The Fermat numbers (F(n)=2^(2^n)+1) are pairwise relatively prime; in other words, each Fermat number is coprime with all the others. The first observation to be made from this is that *there must be an infinite number of primes*, since every new Fermat number (and there are an infinite number of those anyways) shares no factors with any other. The second observation that I have is, "Wow. These numbers increase fast." Essentially, the number of binary digits doubles in going from one Fermat number to the next. The same is (roughly) true of the number of decimal digits (after F(3)).

**Proof that the Fermat numbers are relatively prime**:

Begin with the first Fermat number, F(0)=3. This just so happens to equal the Mersenne prime 2^2-1=3. Note that the second Fermat number, F(1)=5, is equal to 2^2+1. 3 and 5 are both prime, and are automatically coprime. (x+1)*(x-1)=x^2-1, so 3*5=(2^2-1)*(2^2+1)=2^4-1=15. F(2)=17=2^4+1, so 3*5*17=(2^4-1)*(2^4+1)=2^8-1=255. F(3)=2^8+1=257 (just so the pattern is obvious...). Now for some induction on the hypothesis that "the multiplication of the first k Fermat numbers is equivalent to F(k)-2":

i) Show for k=1 (done above).

ii) Assume for k=m, m an abitrary natural number. So F(0)*F(1)*F(2)*...*F(m-1)=F(m)-2 (by assumption).
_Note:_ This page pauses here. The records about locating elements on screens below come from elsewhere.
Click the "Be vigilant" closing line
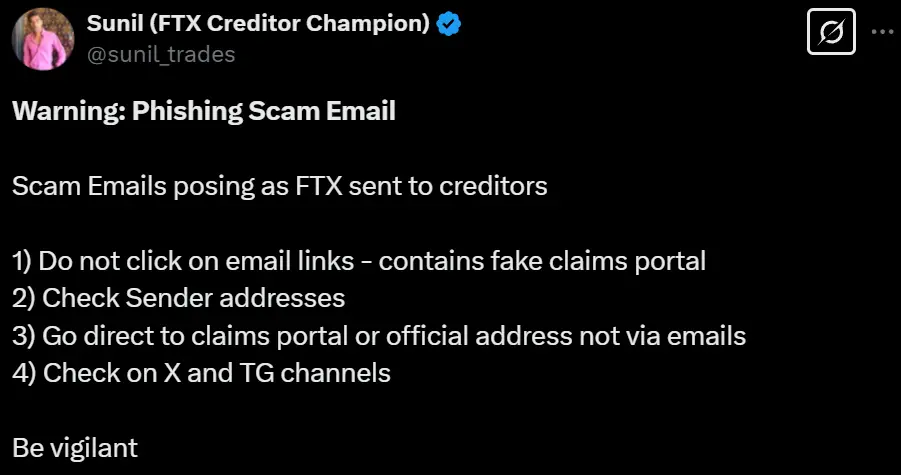The height and width of the screenshot is (475, 901). coord(74,447)
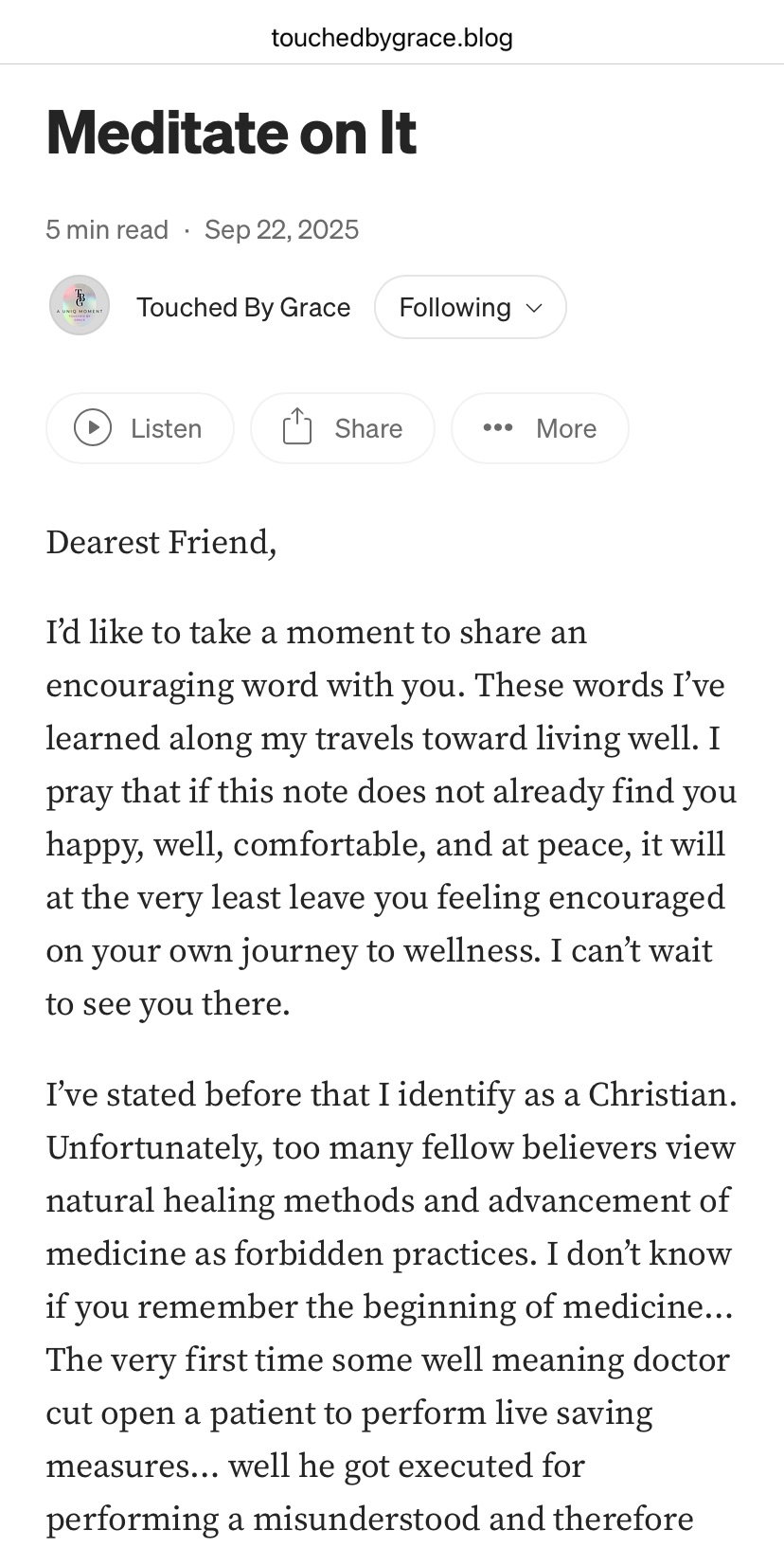This screenshot has width=784, height=1548.
Task: Tap the share arrow icon
Action: point(297,427)
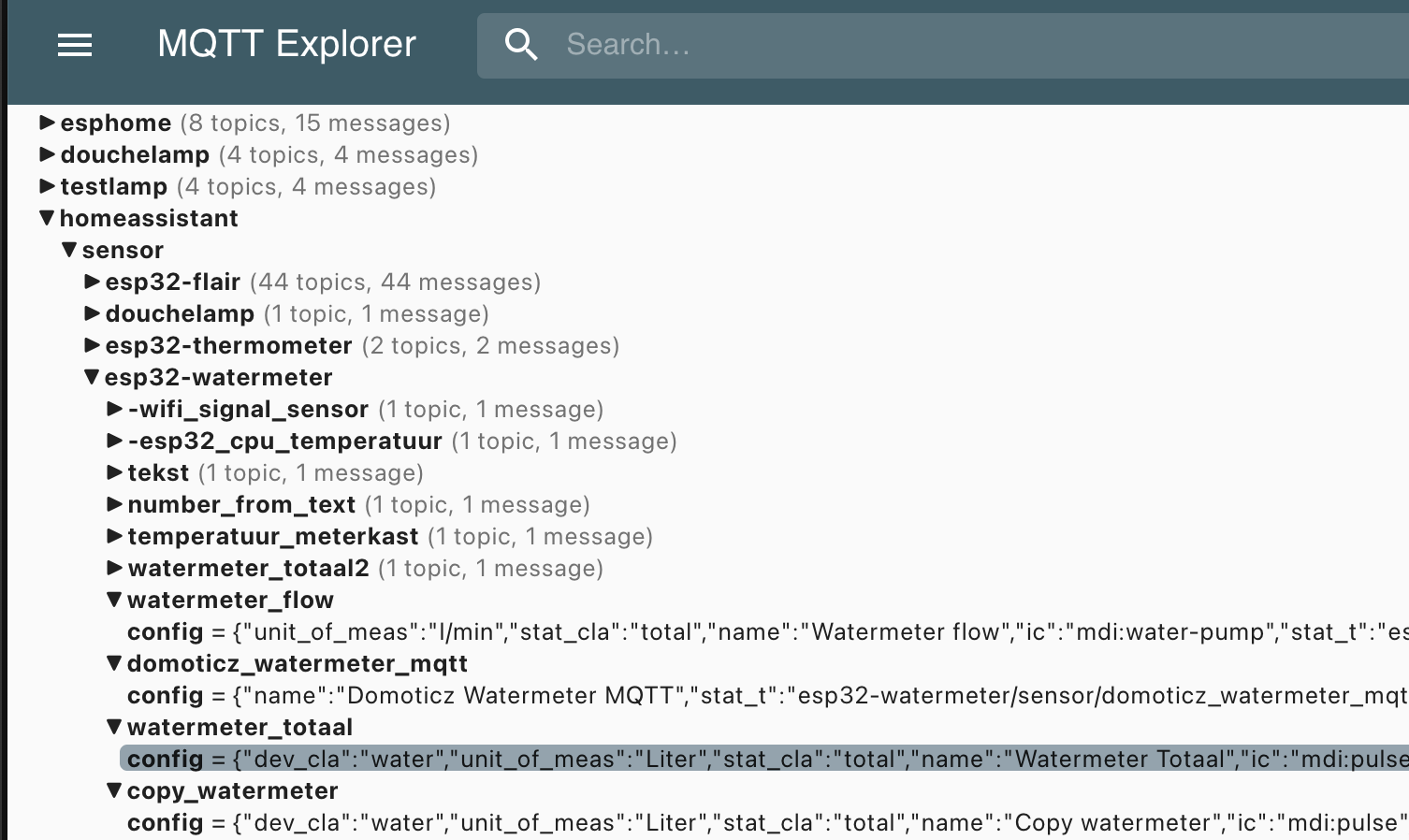Select config under domoticz_watermeter_mqtt
Viewport: 1409px width, 840px height.
tap(166, 696)
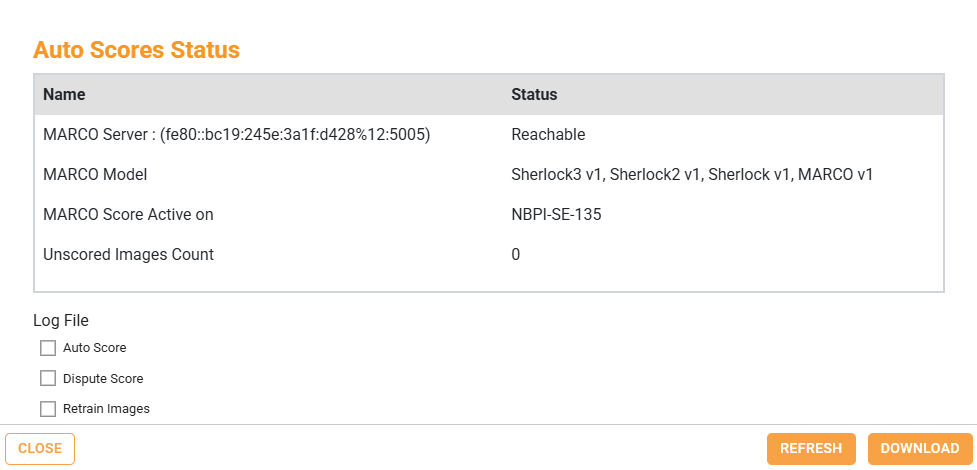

iii) Try k=m+1. We expect that F(0)*F(1)*...*F(m-1)*F(m)=F(m+1)-2. Substituting from the assumption, F(0)*F(1)*...*F(m-1)*F(m)=(F(m)-2)*F(m)=(2^(2^m)-1)*(2^(2^m)+1)=2^(2^(m+1))-1=F(m+1)-2, which is what we expected. Therefore the hypothesis is true.

The consequence of the above induction is that **every Fermat number is congruent to 2 mod every smaller Fermat number**. 2 is the only number that could divide both of the numbers x and x+2, but every Fermat number is odd, so all Fermat numbers are relatively prime.